Stored data section start

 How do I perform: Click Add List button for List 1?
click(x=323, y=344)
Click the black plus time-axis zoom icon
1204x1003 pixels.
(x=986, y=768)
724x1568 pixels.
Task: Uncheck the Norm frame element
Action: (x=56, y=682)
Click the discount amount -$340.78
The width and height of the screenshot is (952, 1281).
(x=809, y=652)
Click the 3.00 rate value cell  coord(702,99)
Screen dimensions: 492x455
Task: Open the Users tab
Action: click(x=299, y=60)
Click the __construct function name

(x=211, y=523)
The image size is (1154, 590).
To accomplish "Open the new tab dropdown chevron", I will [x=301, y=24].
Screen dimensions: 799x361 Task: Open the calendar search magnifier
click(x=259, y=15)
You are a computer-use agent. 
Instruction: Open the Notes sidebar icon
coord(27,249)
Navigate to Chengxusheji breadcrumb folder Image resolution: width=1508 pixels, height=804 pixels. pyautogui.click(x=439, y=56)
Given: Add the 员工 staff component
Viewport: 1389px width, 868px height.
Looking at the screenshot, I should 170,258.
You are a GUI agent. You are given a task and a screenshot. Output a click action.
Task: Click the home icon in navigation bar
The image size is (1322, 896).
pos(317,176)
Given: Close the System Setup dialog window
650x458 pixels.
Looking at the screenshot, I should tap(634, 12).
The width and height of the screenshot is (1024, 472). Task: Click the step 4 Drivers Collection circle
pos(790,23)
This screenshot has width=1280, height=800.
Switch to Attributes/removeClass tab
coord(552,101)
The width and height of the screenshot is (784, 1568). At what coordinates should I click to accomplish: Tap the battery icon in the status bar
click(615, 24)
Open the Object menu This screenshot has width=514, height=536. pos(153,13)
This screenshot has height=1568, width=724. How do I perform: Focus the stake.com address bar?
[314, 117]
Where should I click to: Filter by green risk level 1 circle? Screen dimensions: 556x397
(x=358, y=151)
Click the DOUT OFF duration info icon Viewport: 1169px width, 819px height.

Stored data section end

- **Directions for this task**:
Which lines belong in the answer? Exactly those from the first line of the entries through the line holding "Open the Object", inclusive, copied unchanged.

- **Answer**:
 How do I perform: Click Add List button for List 1?
click(x=323, y=344)
Click the black plus time-axis zoom icon
1204x1003 pixels.
(x=986, y=768)
724x1568 pixels.
Task: Uncheck the Norm frame element
Action: (x=56, y=682)
Click the discount amount -$340.78
The width and height of the screenshot is (952, 1281).
(x=809, y=652)
Click the 3.00 rate value cell  coord(702,99)
Screen dimensions: 492x455
Task: Open the Users tab
Action: click(x=299, y=60)
Click the __construct function name

(x=211, y=523)
The image size is (1154, 590).
To accomplish "Open the new tab dropdown chevron", I will [x=301, y=24].
Screen dimensions: 799x361 Task: Open the calendar search magnifier
click(x=259, y=15)
You are a computer-use agent. 
Instruction: Open the Notes sidebar icon
coord(27,249)
Navigate to Chengxusheji breadcrumb folder Image resolution: width=1508 pixels, height=804 pixels. pyautogui.click(x=439, y=56)
Given: Add the 员工 staff component
Viewport: 1389px width, 868px height.
Looking at the screenshot, I should 170,258.
You are a GUI agent. You are given a task and a screenshot. Output a click action.
Task: Click the home icon in navigation bar
The image size is (1322, 896).
pos(317,176)
Given: Close the System Setup dialog window
650x458 pixels.
Looking at the screenshot, I should tap(634, 12).
The width and height of the screenshot is (1024, 472). Task: Click the step 4 Drivers Collection circle
pos(790,23)
This screenshot has width=1280, height=800.
Switch to Attributes/removeClass tab
coord(552,101)
The width and height of the screenshot is (784, 1568). At what coordinates should I click to accomplish: Tap the battery icon in the status bar
click(615, 24)
Open the Object menu This screenshot has width=514, height=536. pos(153,13)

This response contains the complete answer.